Using LSTM in keras is easy, I mean:
LSTM(input_dim,return_sequence=False,return_state=False).
This medium post will be about return_sequence and return_state only as that is what brings confusion to you.
How does LSTM looks like?
return_sequence=True:
You know LSTM(dim_number)(input) gives us? It gives us the final hidden state value(ht in above figure) from LSTM. So, if we have dim_number as 40 suppose, LSTM will be 40 in number right? So, the first input maybe x, and it may give output as y0. y0 would be input for next LSTM layer and so on. Continuing this way, it would go for y39. So, without return_sequence the output would be y39th value.
What if we have return_sequence = True? LSTM(dim_number,return_sequence = True)(input).
It would give us every y0,y1,y2 to y39. So hidden state value from each timestep.
return_state= True
So what is return_state? This LSTM(dim_number,return_state = True)(input). It returns 3 values.
First is final hidden_state, yes, remember the y39 value? It is what would be the first value returned by LSTM with return_state of True
Second is final hidden_state. Oh hold on, isn’t this same as the first thing returned? Yes it is. I will tell you the difference right afterwards!
Third value returned is cell_state. You see in the figure above we have c(t-1) to c(t) running across one end to another, it is cell_state. So, the cell_state after processing the final output is returned here.
The question of why there are two hidden state values is return_state? Well, what if we want all the hidden_state values and and also the cell_state(the third value returned by lstm with return_state=True)?

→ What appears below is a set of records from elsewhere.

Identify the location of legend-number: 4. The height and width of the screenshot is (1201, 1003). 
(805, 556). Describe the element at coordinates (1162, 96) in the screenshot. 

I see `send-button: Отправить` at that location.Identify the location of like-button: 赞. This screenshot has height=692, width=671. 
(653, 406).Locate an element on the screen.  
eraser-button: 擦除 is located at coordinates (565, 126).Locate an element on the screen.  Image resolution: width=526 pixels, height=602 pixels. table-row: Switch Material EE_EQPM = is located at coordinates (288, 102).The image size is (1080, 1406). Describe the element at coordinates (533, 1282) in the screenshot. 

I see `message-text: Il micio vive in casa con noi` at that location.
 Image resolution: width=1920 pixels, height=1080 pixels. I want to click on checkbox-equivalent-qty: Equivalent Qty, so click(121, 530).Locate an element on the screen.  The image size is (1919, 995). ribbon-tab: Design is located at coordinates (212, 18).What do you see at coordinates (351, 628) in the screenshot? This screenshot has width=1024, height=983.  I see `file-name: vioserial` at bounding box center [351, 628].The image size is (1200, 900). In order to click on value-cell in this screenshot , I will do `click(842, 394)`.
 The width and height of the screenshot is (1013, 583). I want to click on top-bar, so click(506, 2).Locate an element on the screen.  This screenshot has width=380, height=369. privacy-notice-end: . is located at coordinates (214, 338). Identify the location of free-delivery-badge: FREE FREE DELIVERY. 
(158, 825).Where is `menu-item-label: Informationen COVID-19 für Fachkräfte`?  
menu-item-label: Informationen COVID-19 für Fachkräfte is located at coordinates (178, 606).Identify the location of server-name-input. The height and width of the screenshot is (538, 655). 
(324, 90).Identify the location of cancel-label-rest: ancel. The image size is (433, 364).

We can return the list of hidden_states, the final_hidden state and cell_state by doing something like this.
LSTM(dim_number,return_state = True,return_sequence=True)(input).
So the first value here returns hidden_state and each time step.
Second value returned is hidden_state at final time_step. So it is equal to final value of array of values received from first value.
Third value is cell_state as usual.